Hasret ani bir hareketle doğrulduğunda Onur ve ben bakakalmıştık. Hasret odasına doğru ilerlerken bir ara dönüp bize seslendi.

"Hadi gidelim, masayı dönünce hallederiz!"

***

Kafeye geleli bir iki dakika olmuştu ve ben arkadaşlarımı mutfak kapısını en rahat gören masaya oturtmuş bulunuyorum.

"Hani nerede senin ki?" Az daha bağır Onurcum ya! Hasret ise etrafı kesmekteydi. Yavrum bu sabaha kadar Sarp için ağıt yaktığımı sanıyordu, bu hoşlantı işi çok hoşuna gitmiş olmalıydı. Yani dün barda kızın biriyle öpüştüğüne bile bir şey demediğine göre. Ve tam o anda Denizi gördüm. Elinde tepsiyle mutfaktan çıkıyordu.

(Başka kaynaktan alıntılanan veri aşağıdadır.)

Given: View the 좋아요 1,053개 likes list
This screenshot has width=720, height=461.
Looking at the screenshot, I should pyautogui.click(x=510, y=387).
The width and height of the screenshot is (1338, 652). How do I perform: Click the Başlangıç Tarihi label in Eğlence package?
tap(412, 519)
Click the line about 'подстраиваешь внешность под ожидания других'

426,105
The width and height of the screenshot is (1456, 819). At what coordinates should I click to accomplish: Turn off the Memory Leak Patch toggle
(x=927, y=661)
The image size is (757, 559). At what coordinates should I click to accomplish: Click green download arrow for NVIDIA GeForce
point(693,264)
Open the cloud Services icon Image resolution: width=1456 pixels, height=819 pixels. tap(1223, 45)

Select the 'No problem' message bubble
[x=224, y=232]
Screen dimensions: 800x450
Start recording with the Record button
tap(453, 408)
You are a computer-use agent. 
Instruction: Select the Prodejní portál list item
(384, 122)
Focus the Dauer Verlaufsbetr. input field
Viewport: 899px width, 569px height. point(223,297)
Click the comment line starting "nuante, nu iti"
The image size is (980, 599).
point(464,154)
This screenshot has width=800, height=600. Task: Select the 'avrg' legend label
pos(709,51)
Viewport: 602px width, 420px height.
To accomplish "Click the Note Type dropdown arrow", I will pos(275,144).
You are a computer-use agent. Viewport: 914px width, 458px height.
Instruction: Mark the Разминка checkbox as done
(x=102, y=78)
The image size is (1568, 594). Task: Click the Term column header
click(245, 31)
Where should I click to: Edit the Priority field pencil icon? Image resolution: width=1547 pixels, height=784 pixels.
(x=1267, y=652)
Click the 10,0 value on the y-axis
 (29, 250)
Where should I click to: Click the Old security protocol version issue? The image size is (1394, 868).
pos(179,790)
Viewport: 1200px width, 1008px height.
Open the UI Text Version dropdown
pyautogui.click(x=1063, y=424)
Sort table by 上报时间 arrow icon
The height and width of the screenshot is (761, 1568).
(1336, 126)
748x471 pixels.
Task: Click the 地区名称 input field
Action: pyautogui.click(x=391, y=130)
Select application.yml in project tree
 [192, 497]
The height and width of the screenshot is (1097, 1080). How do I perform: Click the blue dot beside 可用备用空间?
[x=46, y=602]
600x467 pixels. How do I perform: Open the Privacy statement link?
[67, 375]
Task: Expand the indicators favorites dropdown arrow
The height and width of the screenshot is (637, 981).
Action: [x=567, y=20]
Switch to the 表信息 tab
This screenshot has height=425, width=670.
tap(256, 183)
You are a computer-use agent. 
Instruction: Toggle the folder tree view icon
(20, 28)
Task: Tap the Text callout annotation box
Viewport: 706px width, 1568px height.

Bir aydır hasret kaldığım arkadaşıma bakarken Hasret sertçe dürttü. İyi yaptın be Hasret, az daha ağlıyordum. Gözlerimi kırpıştırıp gelen gözyaşlarımı geri gönderdim.

"Şu mu?" Başımı salladım.

"Oha taş çocukmuş." Biliyorum Hasret, biliyorum. Denize karşı boş değilsin ya da boş olmayacaksın, tabi ben onunla tanışabilirsem.

Deniz siparişlerimizi almak için masamıza doğru gelirken sertçe yutkundum. Bir adım daha, bir adım daha...

"Buyurun, ne alırdınız?"

Deniz yanımızdan ayrıldığında tuttuğum nefesimi bıraktım. Terleyen avuç içlerimi pantolonuma bastırıp Hasrete döndüm.

"Hasret ya ne yapacağım ben?" O kadar heyecanlanmıştım ki siparişimi bile kendim verememiştim. İyi ki de verememişim, yoksa kekeler kalırdım herhalde. Onurun sahte öksürük sesiyle ikimizde ona dönük.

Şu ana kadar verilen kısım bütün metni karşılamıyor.